BEGIN Records for the exercise

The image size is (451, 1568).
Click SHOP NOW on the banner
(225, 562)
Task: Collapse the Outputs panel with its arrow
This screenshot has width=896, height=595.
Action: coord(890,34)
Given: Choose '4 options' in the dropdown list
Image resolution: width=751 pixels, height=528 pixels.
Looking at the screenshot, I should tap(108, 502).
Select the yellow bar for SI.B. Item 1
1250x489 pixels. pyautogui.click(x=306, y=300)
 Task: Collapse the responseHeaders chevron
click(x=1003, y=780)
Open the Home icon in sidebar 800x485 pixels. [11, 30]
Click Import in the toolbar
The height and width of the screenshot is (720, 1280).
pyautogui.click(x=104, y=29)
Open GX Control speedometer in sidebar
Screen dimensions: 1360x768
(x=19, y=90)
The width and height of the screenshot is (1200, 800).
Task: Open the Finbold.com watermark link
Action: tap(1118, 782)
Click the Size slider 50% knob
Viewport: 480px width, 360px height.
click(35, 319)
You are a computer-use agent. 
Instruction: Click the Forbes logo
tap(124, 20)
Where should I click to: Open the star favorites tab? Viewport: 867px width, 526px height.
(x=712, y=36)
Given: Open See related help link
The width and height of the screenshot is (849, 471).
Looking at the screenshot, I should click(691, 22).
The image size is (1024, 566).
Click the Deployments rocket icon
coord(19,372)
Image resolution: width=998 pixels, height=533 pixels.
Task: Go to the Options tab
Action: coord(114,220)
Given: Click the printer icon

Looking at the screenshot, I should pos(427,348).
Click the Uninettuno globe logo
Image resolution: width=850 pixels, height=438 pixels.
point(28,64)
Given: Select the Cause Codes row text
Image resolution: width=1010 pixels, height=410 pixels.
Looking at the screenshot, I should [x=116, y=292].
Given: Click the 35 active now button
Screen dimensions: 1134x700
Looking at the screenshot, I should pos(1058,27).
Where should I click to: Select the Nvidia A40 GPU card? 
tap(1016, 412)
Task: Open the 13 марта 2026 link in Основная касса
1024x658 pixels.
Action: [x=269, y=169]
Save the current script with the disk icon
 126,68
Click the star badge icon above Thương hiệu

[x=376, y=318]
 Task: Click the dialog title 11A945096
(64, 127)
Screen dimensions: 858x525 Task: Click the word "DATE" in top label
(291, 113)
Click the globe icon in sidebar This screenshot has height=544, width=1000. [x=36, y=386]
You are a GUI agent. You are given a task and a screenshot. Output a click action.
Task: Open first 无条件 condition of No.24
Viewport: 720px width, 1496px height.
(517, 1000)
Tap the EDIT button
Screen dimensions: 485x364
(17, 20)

END Records for the exercise

- **Exercise details**:
Repeat exactly, and only, the run of lines from the start of the material above through the line that holds "Given: Choose '4".

- **Task result**:
The image size is (451, 1568).
Click SHOP NOW on the banner
(225, 562)
Task: Collapse the Outputs panel with its arrow
This screenshot has width=896, height=595.
Action: coord(890,34)
Given: Choose '4 options' in the dropdown list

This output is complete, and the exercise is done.